GPU utilization is a lying signal

Under PagedAttention, vLLM holds the GPU near 100% utilization at all times, so GPU-util tells you nothing about whether the server is keeping up. In-flight request count is no better: a slow decode keeps concurrency low while the queue behind it grows. vLLM exposes the signal that actually reflects saturation: vllm:num_requests_waiting, requests queued but not yet running. Scale on the queue. Use vllm:kv_cache_usage_perc (KV-cache pressure) as a secondary trigger, and watch vllm:num_requests_swapped > 0 as a tripwire for KV-cache thrash, a sign to scale out sooner or cap concurrency.
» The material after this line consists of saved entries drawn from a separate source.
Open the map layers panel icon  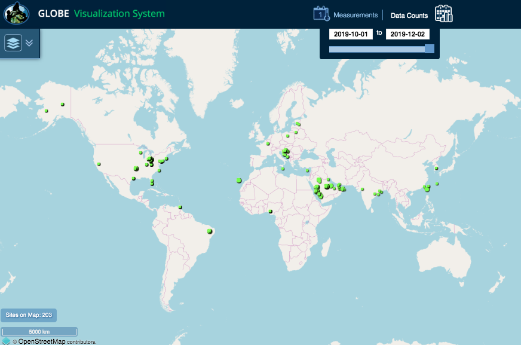click(x=13, y=43)
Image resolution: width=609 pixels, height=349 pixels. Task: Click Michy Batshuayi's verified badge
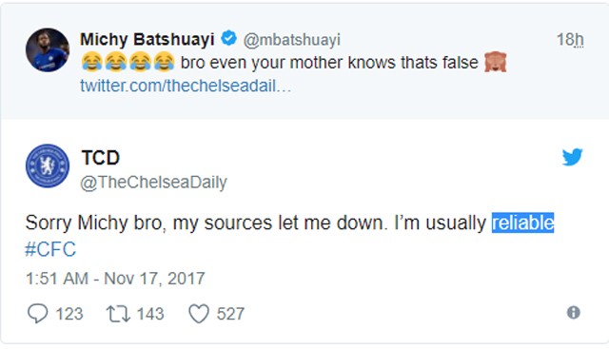point(228,38)
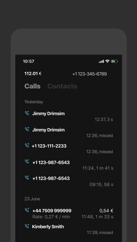Open Jimmy Drimsim call lasting 3 s
The height and width of the screenshot is (242, 137).
[69, 116]
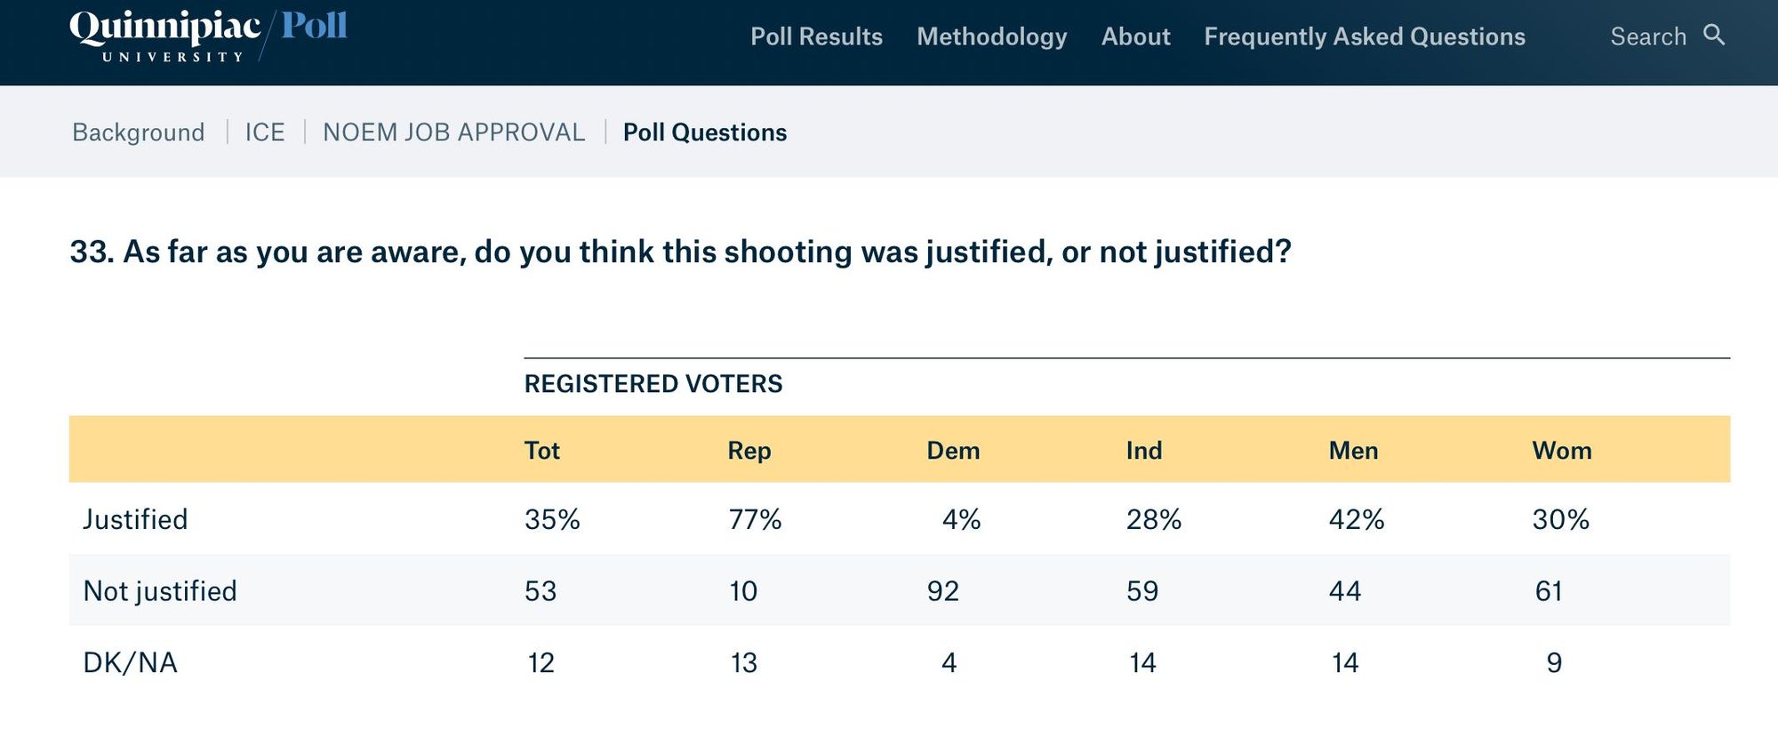Screen dimensions: 1778x753
Task: Switch to NOEM JOB APPROVAL section
Action: coord(453,132)
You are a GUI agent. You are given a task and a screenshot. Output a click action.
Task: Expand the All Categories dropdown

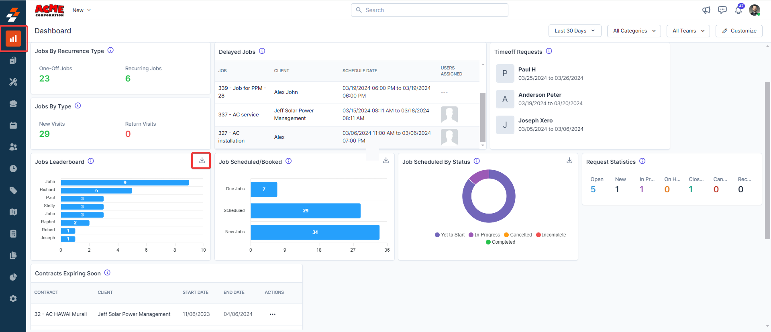634,31
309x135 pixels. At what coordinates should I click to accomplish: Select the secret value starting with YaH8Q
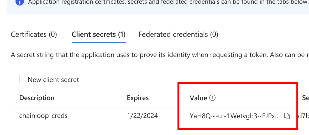pyautogui.click(x=235, y=116)
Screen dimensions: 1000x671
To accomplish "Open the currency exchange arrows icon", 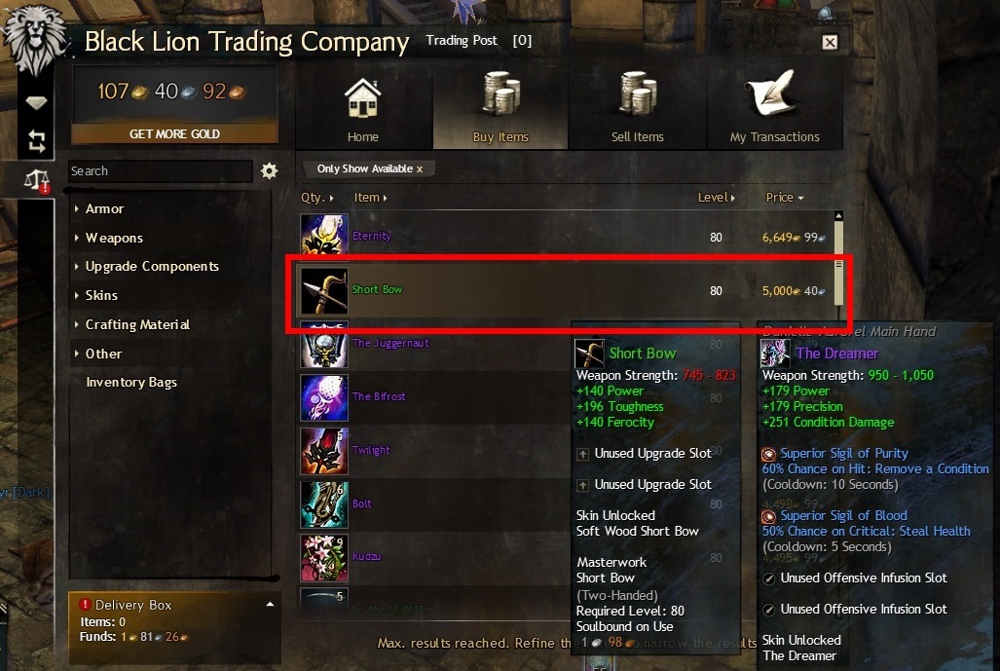I will 36,141.
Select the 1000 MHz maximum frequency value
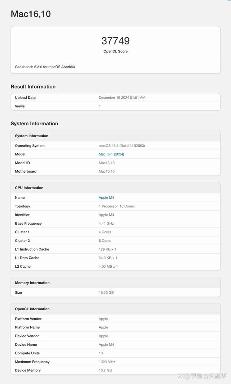The height and width of the screenshot is (384, 231). click(106, 362)
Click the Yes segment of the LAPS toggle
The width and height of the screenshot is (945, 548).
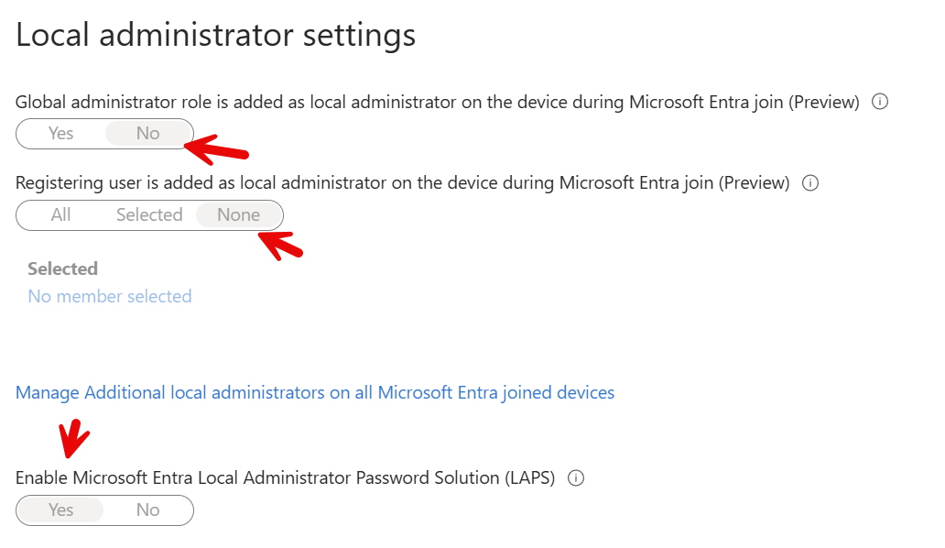coord(60,510)
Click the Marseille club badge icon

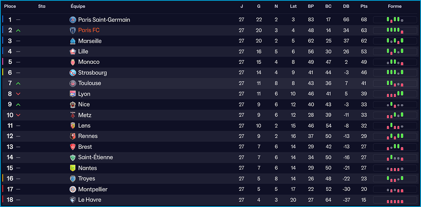(73, 41)
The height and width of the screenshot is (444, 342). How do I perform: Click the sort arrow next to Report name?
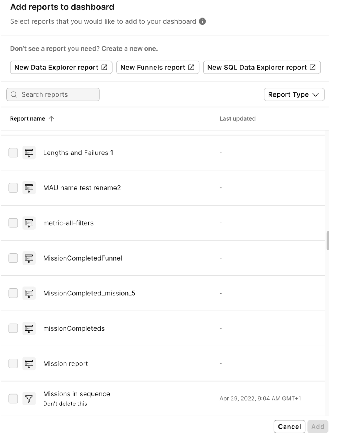click(52, 119)
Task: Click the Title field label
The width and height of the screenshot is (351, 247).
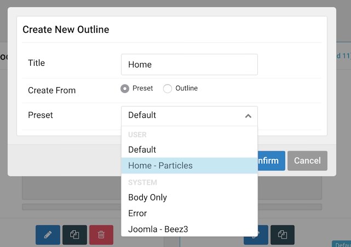Action: (x=37, y=63)
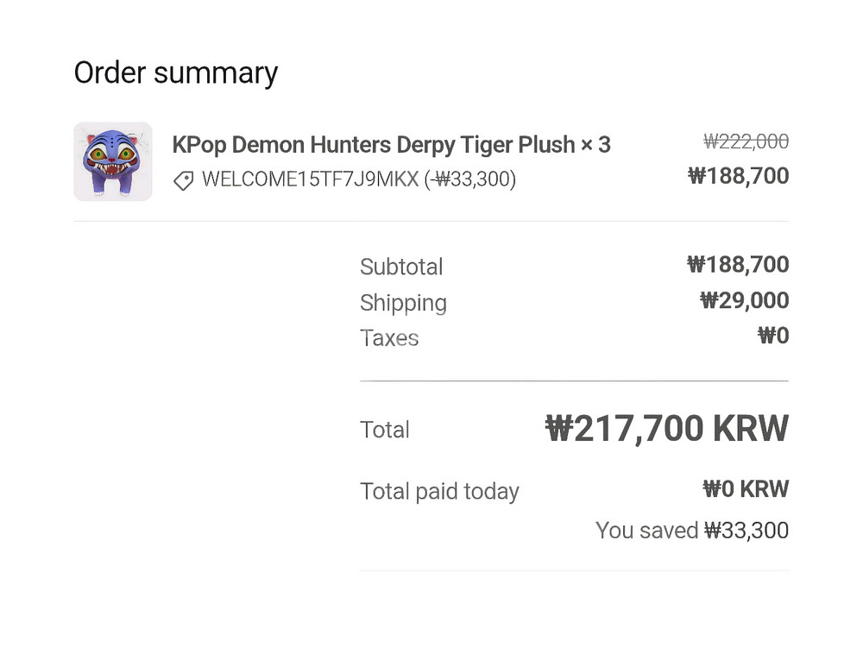Click the ₩0 KRW paid today amount
Screen dimensions: 863x647
746,488
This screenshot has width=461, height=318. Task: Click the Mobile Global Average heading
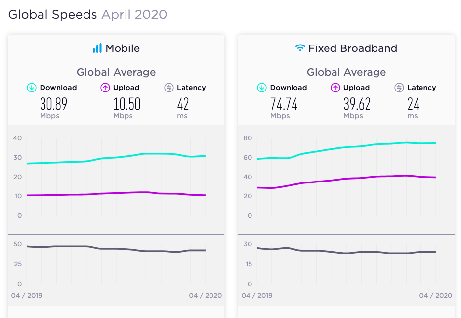click(x=116, y=72)
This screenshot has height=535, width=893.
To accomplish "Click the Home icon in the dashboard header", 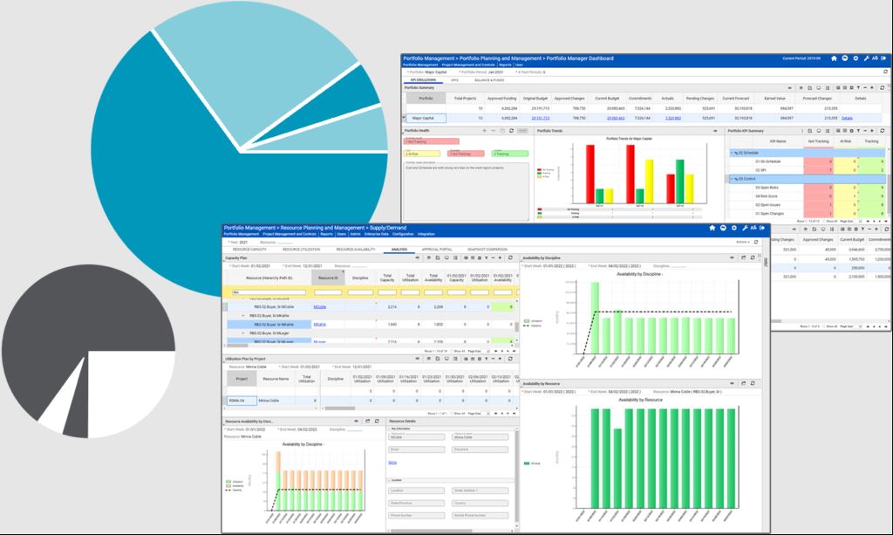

KEDA over an HPA + metrics adapter

The mechanism is KEDA, not a raw HPA wired to a Prometheus Adapter. KEDA’s Prometheus scaler queries PromQL directly (the ServiceMonitor already lands vLLM metrics in Prometheus) and generates the HPA for the 1→N range under the hood, with no external.metrics.k8s.io plumbing to deploy and operate. The primary trigger is sum(vllm:num_requests_waiting) as an AverageValue (~5 per replica, so desired = ceil(total_queue / 5)). The KEDA operator is a small controller-only component with no GPU cost. This is the convergent 2026 vendor default across GKE inference guidance, Red Hat OpenShift AI, and KServe Standard mode. Knative/KPA was rejected because concurrency and RPS are poor LLM load proxies and it pulls in Knative Serving, heavy for a single hot model. A GPU-util HPA was rejected outright.

Autoscaling fights a scale-to-zero cost posture

A live ScaledObject owns /spec/replicas. On a GPU deployment an unpaused minReplicaCount: 1 pins an accelerator node up 24/7, which both burns money and fights manual bring-up controls. The resolution is to ship the ScaledObject paused (autoscaling.keda.sh/paused: "true"): KEDA touches no replicas while paused, so manual up/down behave as before, and autoscaling becomes a deliberate, session-scoped action rather than always-on. The replica floor is a per-profile knob, not a fixed default: min 2 for HA, min 1 for dev, min 0 for cost. True scale-to-zero (min 0) additionally needs the KEDA HTTP Add-on as a buffering proxy, because the inference gateway returns 503 at zero endpoints, plus node scale-to-zero and acceptance of a multi-minute cold start. That is a separate problem; see cold start.